The traditional castle-and-moat security model — trusting everything inside the VPC and blocking everything outside — fails catastrophically when an attacker gains initial access to any internal resource. Zero-trust architecture eliminates implicit trust by requiring authentication and authorization for every request, regardless of network location. In this challenge, you will design a zero-trust network architecture on AWS that secures a microservices application with multiple teams and varying sensitivity levels. The network layer uses VPC with private subnets only — no public subnets at all. All inbound traffic enters through AWS PrivateLink endpoints or API Gateway with mutual TLS (mTLS). Service-to-service communication uses AWS App Mesh (Envoy proxy) with mTLS between all services, where certificates are managed by AWS Certificate Manager Private CA with automatic rotation. Each service runs with a unique IAM role scoped to exactly the AWS resources it needs — no shared roles, no wildcard permissions. The authorization layer implements attribute-based access control (ABAC) using IAM policy conditions that check resource tags, request context, and service identity. Network micro-segmentation uses security groups as identity-based firewalls: each service has its own security group, and rules explicitly whitelist only the specific services that need to communicate, with flow logs capturing every denied connection for anomaly detection.

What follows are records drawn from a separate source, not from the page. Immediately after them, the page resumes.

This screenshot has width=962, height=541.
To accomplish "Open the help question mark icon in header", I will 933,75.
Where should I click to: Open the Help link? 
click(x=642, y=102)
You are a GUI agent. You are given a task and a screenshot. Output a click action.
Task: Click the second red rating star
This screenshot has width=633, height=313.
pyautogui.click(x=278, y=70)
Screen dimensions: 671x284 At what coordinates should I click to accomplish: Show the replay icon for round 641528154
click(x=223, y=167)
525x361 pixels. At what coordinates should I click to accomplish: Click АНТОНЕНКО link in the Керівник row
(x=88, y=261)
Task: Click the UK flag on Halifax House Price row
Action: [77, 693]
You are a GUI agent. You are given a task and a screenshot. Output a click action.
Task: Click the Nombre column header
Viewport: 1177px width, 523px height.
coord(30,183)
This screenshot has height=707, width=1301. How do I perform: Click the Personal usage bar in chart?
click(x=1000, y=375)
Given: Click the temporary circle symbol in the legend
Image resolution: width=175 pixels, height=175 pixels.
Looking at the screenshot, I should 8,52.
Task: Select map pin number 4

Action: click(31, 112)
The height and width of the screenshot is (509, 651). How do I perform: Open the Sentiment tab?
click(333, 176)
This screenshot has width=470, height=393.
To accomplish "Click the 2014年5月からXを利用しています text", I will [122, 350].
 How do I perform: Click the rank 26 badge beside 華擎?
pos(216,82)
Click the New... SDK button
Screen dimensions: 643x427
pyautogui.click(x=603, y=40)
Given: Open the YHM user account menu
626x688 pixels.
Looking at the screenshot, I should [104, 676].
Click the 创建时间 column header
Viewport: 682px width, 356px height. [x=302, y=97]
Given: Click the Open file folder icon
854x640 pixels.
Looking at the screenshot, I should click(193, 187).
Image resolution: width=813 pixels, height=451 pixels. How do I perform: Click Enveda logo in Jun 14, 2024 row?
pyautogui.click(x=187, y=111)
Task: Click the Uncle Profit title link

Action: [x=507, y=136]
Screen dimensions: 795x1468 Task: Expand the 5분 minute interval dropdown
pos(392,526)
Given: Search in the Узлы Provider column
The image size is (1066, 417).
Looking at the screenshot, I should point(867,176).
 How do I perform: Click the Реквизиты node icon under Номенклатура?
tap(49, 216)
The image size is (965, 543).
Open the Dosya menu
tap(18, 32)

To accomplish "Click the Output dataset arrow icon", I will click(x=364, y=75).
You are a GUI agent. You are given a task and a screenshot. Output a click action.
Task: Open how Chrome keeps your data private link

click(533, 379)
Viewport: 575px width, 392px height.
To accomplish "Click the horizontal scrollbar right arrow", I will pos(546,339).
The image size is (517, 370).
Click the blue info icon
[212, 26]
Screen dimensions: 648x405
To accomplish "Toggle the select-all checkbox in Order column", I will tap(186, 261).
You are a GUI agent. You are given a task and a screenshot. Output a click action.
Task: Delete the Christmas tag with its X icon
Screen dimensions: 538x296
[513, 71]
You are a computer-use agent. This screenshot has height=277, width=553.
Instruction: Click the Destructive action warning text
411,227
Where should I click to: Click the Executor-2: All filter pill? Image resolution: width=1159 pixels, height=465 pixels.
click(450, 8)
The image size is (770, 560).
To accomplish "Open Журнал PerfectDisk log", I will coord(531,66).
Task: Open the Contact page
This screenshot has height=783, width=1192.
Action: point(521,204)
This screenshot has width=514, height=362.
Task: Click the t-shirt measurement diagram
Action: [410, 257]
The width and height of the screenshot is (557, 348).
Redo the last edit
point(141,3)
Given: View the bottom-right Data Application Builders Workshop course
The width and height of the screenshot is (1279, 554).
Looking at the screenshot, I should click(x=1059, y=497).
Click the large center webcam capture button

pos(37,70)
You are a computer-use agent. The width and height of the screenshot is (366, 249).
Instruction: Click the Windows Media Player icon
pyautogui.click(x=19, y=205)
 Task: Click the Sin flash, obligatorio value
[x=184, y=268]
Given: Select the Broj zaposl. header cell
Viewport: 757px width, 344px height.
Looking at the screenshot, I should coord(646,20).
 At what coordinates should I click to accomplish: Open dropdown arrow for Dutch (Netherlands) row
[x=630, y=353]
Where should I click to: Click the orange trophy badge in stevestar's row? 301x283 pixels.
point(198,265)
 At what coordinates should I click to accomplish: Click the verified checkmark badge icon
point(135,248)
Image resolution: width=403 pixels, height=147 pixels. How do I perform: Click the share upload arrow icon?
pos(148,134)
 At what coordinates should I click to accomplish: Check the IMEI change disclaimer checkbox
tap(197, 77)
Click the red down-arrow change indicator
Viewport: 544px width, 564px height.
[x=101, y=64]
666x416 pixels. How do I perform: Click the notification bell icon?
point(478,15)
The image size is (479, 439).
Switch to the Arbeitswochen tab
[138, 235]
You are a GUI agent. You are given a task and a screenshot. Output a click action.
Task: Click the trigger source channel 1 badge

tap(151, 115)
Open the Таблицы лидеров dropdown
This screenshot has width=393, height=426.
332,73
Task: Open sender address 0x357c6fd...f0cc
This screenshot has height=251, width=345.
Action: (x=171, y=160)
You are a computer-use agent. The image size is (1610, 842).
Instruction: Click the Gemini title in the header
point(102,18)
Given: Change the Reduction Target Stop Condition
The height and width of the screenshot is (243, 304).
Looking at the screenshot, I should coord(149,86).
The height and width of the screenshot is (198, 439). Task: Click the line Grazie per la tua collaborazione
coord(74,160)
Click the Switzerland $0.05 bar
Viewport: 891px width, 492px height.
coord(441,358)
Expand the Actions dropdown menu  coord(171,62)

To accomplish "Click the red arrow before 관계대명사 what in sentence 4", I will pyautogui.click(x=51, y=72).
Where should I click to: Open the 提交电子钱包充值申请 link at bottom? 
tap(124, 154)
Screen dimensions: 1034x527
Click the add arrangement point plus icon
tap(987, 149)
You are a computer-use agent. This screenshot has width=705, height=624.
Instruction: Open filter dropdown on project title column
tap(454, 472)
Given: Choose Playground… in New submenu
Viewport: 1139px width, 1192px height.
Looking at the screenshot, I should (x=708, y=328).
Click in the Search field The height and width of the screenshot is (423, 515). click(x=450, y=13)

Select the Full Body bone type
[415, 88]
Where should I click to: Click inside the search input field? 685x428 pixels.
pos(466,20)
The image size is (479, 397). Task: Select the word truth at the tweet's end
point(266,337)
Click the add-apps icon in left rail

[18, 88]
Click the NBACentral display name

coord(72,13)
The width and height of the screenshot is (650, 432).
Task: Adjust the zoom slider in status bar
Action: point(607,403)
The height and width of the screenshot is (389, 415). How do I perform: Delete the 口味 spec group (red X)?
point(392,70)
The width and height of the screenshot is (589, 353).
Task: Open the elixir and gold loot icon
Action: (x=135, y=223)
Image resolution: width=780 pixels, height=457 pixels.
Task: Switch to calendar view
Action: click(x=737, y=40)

Secrets never appear in environment variables or config files — all secrets live in Secrets Manager with automatic rotation, and services retrieve them at runtime via the Secrets Manager API with IAM-enforced access. The logging and monitoring layer uses VPC Flow Logs, CloudTrail, and GuardDuty to detect anomalous behavior patterns: unusual API calls, network scanning, or credential usage from unexpected locations. AWS Config rules continuously validate that all resources comply with zero-trust policies, automatically remediating drift. This challenge teaches zero-trust architecture principles, network micro-segmentation, and the AWS services that enable identity-based security at scale.